Air constantly moving through the attic will ultimately prevent mold from developing, so it’s hard to overdo the ventilation up there.
Another key component to keeping mold out of your attic is proper insulation. Insulation prevents warmer air from entering a cold attic, as that causes condensation and moisture buildup. Check that there is insulation on and surrounding your access panel and your attic floors. Heating ducts and any empty space between the attic and other parts of the house (such as crawl spaces).
Don’t over-insulate your attic, as warm air is ultimately needed to dry out some of the moisture in the attic’s air. No heat to dry out moisture means mold growth in your attic.
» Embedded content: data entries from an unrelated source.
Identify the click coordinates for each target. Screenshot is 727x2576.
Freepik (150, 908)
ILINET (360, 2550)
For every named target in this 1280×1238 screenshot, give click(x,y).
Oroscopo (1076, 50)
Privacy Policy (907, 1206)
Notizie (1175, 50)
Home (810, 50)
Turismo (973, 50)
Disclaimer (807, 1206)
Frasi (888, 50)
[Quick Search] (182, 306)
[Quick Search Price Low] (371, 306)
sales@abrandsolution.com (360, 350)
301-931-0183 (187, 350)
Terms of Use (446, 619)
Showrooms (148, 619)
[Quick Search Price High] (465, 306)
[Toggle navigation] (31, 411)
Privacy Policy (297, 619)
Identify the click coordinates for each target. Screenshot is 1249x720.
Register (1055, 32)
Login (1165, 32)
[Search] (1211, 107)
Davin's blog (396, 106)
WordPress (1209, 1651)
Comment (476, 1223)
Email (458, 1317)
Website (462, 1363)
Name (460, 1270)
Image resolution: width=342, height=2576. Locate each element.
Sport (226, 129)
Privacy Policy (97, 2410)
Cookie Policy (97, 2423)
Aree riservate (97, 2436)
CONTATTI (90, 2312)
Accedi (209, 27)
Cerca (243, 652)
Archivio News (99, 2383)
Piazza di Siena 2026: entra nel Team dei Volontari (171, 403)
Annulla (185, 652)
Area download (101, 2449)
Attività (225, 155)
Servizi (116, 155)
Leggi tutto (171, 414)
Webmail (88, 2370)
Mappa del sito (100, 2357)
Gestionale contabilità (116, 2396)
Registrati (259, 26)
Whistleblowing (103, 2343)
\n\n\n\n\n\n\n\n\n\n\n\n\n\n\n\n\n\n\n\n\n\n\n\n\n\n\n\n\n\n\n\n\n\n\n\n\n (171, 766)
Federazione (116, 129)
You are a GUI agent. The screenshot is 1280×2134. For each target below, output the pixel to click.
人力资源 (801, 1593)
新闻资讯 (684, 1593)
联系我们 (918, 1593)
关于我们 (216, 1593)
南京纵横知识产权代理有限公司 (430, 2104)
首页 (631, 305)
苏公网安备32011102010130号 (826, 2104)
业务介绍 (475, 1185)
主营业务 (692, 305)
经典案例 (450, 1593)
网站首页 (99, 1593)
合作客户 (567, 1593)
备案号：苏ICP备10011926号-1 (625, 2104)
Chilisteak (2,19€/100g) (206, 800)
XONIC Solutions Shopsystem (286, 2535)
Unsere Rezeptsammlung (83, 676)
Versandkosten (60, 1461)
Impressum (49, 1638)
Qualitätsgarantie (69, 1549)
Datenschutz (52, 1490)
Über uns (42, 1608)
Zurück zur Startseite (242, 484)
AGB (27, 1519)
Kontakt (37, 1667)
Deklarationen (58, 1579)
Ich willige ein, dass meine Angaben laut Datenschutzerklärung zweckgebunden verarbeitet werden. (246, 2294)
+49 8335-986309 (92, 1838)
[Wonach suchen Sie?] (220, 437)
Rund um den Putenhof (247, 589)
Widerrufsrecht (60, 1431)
Benefits of preventing mold in your attic
When unattended, attic mold can lead to structural deterioration of attic sheathing and the roof. Repairing these components can get expensive depending how widespread the damage is. Preventing mold through proper ventilation and insulation can save homeowners a fortune.
Furthermore, properly ventilating your home and preventing mold from forming around ventilation in your attic will allow better overall air circulation. This will make your attic less stuffy in the summer, which contributes to a cooler house overall. As such, preventing mold through proper ventilation can help save you money on electric bills.
It’s always best to check your home for any warning signs and deal with them accordingly so that your house is free of mold and you are free of worry.